— Work to be completed —
Report, as a bare number, how many lines of the entries below contain "will".

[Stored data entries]
********************

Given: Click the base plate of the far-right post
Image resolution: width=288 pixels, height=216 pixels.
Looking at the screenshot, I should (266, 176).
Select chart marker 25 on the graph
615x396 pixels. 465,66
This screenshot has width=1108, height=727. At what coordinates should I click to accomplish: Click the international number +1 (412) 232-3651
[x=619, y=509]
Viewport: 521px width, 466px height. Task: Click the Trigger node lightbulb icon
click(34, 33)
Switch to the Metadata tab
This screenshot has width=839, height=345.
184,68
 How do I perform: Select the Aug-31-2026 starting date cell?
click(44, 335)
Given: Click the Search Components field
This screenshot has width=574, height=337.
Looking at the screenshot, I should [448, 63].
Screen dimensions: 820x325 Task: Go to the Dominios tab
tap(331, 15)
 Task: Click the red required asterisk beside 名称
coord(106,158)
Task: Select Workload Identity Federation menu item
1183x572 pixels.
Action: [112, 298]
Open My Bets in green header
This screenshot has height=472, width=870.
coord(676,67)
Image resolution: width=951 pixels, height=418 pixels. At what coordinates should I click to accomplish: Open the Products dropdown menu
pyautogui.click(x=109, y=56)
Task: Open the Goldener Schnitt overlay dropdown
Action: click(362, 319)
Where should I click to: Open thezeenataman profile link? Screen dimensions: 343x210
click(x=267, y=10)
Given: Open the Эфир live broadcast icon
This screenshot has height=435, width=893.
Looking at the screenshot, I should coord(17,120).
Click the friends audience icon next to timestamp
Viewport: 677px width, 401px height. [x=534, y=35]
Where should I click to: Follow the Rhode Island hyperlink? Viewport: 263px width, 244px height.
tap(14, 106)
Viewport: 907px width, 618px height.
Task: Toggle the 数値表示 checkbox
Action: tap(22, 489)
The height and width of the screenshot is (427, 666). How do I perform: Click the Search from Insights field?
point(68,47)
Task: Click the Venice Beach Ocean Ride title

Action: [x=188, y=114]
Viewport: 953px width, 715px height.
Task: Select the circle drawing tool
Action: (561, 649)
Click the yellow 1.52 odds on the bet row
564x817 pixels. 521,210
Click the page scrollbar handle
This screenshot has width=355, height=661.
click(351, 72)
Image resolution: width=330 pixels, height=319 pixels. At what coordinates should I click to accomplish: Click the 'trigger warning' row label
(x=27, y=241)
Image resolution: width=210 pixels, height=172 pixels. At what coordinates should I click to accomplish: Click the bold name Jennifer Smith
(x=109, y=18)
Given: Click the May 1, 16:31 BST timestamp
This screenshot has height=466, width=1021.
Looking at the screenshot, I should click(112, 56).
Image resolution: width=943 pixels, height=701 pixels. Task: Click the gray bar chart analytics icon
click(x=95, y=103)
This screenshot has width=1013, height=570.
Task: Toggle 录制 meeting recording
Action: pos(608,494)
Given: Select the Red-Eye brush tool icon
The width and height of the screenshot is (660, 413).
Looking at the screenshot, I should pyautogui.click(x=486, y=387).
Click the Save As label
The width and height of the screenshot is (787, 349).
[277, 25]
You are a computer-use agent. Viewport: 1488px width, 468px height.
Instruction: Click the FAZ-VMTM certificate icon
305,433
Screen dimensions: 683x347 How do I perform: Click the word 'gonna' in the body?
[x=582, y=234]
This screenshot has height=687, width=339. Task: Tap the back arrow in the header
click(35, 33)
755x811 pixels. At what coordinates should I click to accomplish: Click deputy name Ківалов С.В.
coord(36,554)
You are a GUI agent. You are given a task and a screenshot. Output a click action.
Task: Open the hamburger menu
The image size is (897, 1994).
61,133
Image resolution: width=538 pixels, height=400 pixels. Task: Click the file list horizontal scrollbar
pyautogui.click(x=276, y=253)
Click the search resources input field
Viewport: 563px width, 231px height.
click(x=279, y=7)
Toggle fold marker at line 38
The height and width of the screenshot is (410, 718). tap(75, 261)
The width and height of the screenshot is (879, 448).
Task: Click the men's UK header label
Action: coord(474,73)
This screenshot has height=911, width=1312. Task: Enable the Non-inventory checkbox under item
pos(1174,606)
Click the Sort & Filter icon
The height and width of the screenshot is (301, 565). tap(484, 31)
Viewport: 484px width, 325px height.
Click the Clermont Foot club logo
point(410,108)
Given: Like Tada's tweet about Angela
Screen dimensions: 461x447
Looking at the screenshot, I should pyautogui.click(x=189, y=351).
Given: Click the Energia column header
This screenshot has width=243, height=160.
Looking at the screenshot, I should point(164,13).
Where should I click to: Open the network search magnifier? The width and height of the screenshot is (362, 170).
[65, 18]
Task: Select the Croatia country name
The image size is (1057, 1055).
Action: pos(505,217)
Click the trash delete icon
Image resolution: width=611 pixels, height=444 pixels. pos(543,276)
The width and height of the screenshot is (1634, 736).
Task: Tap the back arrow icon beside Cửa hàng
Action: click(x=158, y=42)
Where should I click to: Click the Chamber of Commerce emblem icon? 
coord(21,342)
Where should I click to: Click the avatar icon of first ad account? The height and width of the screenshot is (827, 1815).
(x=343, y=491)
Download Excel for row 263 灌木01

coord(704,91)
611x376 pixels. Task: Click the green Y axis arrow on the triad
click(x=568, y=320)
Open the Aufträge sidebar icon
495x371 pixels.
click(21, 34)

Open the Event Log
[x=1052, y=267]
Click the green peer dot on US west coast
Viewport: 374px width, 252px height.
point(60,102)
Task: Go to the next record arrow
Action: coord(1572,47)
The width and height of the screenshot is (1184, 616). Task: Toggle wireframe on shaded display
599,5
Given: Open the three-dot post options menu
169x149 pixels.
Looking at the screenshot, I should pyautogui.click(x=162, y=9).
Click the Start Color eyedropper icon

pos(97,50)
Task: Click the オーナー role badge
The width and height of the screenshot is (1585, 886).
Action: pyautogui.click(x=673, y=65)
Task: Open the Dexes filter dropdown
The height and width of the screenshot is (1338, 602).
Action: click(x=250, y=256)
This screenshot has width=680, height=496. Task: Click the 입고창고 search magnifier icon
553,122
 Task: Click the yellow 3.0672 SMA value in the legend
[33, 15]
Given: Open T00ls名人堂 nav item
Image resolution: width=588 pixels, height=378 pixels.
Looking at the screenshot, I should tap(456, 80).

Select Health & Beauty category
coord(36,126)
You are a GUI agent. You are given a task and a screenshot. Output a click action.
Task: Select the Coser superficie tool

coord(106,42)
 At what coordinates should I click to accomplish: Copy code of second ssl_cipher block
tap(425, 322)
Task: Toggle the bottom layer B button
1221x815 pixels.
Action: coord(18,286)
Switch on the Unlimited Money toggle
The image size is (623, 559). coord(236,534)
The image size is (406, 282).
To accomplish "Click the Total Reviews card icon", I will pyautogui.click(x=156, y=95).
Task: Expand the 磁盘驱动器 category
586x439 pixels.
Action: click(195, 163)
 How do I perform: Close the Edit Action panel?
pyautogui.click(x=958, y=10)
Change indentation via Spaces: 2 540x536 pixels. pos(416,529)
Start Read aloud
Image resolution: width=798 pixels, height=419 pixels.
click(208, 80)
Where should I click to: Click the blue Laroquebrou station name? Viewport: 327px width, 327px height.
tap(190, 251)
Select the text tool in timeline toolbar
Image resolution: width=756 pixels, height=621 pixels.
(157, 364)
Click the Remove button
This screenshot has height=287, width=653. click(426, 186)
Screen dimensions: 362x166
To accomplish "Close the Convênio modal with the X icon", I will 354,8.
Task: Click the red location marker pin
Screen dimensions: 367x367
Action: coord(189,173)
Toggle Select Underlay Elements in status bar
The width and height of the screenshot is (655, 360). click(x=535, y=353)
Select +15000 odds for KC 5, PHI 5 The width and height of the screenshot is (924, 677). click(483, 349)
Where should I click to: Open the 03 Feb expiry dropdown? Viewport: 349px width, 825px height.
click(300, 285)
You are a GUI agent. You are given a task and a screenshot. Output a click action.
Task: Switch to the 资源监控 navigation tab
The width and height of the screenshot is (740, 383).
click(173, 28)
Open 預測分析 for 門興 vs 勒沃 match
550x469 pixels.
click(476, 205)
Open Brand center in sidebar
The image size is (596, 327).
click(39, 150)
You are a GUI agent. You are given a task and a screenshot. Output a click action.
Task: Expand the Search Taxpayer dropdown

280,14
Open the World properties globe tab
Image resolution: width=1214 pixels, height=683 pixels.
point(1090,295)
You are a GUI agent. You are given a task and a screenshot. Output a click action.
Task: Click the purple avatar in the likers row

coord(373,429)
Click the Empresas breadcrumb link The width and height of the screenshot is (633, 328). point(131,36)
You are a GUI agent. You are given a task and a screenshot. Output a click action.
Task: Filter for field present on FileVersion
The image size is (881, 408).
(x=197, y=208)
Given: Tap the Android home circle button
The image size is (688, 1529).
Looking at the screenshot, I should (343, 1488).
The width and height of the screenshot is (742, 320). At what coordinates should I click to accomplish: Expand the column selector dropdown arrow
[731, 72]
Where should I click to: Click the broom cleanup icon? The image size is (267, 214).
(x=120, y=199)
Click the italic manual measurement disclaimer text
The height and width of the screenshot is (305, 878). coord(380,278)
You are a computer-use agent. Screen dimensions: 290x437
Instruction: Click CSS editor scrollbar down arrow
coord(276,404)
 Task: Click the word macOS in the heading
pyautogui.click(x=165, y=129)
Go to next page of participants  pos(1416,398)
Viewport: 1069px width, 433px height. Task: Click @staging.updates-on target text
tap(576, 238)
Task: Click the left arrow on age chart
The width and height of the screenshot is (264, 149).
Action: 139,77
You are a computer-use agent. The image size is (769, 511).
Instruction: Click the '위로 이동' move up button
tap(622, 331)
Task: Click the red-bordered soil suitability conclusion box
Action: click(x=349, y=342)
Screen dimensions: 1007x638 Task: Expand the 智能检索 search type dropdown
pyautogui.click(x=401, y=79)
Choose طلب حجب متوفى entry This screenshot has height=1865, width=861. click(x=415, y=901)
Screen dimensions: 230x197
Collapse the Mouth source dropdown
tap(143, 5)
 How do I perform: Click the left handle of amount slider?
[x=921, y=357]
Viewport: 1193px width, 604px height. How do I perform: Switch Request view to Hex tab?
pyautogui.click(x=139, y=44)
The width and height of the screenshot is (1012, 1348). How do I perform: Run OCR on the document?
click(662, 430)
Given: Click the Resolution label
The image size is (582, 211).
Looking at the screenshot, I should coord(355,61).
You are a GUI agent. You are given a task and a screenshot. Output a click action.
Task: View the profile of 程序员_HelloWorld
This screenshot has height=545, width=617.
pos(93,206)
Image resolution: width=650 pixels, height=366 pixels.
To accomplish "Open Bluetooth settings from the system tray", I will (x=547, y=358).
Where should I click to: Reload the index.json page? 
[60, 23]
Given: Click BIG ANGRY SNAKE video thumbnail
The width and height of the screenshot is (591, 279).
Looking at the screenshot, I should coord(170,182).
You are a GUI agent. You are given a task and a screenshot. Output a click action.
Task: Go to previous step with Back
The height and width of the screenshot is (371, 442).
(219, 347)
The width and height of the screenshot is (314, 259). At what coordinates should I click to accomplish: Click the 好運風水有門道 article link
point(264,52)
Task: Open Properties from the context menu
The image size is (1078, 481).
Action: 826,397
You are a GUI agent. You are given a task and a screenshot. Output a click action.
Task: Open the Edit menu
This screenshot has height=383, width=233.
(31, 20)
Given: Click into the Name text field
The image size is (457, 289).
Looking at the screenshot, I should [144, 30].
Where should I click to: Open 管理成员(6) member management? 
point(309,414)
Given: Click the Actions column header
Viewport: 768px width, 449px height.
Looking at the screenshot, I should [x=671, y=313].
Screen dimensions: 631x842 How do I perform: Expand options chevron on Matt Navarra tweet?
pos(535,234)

********************

— Exercise solution —
3